Scholars of religious studies establish ‘European Academy of Religion’
Some 1,000 scholars of religious studies from Europe and the neighbouring countries will get together in Bologna, Italy on Sunday for the first conference of the newly-founded European Academy of Religion (EuARe). The University of Muenster's Cluster of Excellence "Religion and Politics", which was involved in the foundation of the new academy, will present research findings on the increase in religious pluralism in Europe at the international and interdisciplinary conference which will be held from 18 to 22 June. "With the European Academy of Religion, an unprecedented platform of European religious research comes into being", says Protestant theologian, Prof. Dr. Hans-Peter Großhans from the Cluster of Excellence, who prepared the conference with a group of international scholars. The event will see the adoption of the academy's articles of incorporation.
"European research on religion is characterised by a variety of subjects, languages and academic traditions. We aim to bring these together", says Prof. Großhans. "At the same time, thanks to the academy, research findings can be shown even more clearly in politics and society – given the pressing issue of the future." The European Parliament and the European Commission Representation in Italy have assumed patronage of the conference. It is modelled on the renowned American Academy of Religion (AAR), which brings together scholars of religion from all over the world in North America.
Scholars from about 300 research institutions are expected in Bologna. The aim is to network individual researchers but also university and non-university research centres, academic expert associations, journals, publishers and the media.
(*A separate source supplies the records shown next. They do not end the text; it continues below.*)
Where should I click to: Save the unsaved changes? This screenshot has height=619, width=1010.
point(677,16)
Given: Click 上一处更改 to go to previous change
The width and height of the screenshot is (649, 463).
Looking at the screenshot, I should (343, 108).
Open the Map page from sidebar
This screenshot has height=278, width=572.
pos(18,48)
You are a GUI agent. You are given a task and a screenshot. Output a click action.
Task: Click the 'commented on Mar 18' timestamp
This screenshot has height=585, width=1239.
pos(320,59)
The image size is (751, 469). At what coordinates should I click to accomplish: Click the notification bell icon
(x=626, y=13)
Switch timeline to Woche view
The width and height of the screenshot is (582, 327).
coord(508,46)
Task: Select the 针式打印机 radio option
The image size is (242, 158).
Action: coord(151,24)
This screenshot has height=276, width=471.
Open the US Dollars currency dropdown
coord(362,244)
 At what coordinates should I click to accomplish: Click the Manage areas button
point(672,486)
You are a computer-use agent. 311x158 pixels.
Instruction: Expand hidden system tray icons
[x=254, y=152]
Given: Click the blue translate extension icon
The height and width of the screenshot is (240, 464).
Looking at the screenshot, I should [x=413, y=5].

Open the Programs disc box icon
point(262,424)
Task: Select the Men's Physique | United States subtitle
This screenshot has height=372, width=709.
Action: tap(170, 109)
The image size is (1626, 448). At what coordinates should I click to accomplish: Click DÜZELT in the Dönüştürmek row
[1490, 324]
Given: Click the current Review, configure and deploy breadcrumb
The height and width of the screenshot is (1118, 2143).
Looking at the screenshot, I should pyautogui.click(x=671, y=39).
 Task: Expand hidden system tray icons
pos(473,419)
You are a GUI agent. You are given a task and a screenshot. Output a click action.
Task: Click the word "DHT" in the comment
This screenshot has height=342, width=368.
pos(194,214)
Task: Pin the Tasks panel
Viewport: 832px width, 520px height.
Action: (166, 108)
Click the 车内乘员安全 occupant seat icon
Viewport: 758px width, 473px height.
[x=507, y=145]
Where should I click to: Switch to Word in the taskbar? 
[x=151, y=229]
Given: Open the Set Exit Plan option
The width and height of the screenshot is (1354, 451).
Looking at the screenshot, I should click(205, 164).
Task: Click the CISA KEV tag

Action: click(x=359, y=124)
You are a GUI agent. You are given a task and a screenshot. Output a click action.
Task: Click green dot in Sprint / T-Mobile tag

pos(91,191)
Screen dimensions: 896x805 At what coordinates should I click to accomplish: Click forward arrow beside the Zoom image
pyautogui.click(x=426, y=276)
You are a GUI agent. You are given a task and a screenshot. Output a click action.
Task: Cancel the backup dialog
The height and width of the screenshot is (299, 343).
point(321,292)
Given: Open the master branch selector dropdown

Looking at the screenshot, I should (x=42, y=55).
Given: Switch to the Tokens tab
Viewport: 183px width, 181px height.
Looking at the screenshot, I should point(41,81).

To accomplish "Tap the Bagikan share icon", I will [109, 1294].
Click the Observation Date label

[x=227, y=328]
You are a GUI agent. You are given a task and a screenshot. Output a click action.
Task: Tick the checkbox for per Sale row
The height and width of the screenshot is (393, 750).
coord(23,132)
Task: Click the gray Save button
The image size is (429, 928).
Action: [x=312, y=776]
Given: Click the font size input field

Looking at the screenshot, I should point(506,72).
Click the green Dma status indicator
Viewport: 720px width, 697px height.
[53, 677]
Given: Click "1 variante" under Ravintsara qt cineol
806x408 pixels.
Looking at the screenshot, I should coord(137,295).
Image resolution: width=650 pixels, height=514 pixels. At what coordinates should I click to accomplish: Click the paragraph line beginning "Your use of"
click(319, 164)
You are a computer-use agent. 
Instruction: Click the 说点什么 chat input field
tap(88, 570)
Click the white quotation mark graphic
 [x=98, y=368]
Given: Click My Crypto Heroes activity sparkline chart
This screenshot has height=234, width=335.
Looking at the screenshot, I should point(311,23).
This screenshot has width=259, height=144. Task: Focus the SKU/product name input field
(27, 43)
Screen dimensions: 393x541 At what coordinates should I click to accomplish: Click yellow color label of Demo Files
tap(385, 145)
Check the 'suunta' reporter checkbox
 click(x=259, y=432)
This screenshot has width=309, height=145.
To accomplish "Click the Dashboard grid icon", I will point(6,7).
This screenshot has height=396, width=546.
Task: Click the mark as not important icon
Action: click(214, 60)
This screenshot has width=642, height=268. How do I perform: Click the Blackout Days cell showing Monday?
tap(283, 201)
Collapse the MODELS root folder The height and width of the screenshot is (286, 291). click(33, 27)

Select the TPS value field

The "Ex Nihilo Zero Conference", as it is titled, also serves to organise the academy's first regular annual conference in March 2018. In addition to annual conferences, to be held at alternating locations, the scholars aim to plan joint international research projects and establish a publicly available publication portal on the Internet.
The Cluster of Excellence "Religion and Politics" will host a panel on the increasing religious pluralism in Western Europe at the conference in Bologna, taking place on Monday, 19 June. Speakers will be sociologist of religion Prof. Dr. Detlef Pollack, legal scholar Prof. Dr. Fabian Wittreck, and Islamic theologian Prof. Dr. Mouhanad Khorchide. In one of the key lectures of the conference, scholar of religious studies and theologian Prof. Dr. Perry Schmidt-Leukel from the Cluster of Excellence will present his new theory on religious pluralism according to which different religions resemble each other in view of their internal diversity, allowing for new ways of convergence. Prof. Dr. Großhans organises a lecture series on concepts and methods of modern religious philosophy for the European Society for Philosophy of Religion.
The foundation of the new academy dates back to the initiative of church historian Prof. Dr. Alberto Menolli, who holds the UNESCO Chair of Religious Pluralism and Peace at the University of Bologna. He also serves there as the director of the Foundation for Religious Sciences John XXIII. Some 500 delegates from Europe, the Middle East, the Caucasus, Maghreb, Russia, America and Asia came upon invitation of the foundation for a first meeting in Bologna in December 2016. The preparatory conference was chaired by the EU Commissioner of Research, Carlos Moedas. (dak/vvm)
Cluster of Excellence's contributions to the EuARe
On Monday, 19 June the Cluster of Excellence "Religion and Politics" will host the panel "Religious pluralism in Europe: from the perspective of sociology, law and Islamic theology: the case of Germany" at the conference in Bologna. The speaker of the research association, sociologist of religion Prof. Dr. Pollack, explains that, "Over the past centuries, the degree of religious pluralism in Western European societies has increased dramatically. Whereas in 1949, when the Federal Republic of Germany was founded, more than 95 per cent of the population were members of the Protestant or Catholic churches, their share today is no larger than approximately two thirds. The change in the religious landscape is particularly challenging for political decision-makers and for the legal system, but also on the level of civil society."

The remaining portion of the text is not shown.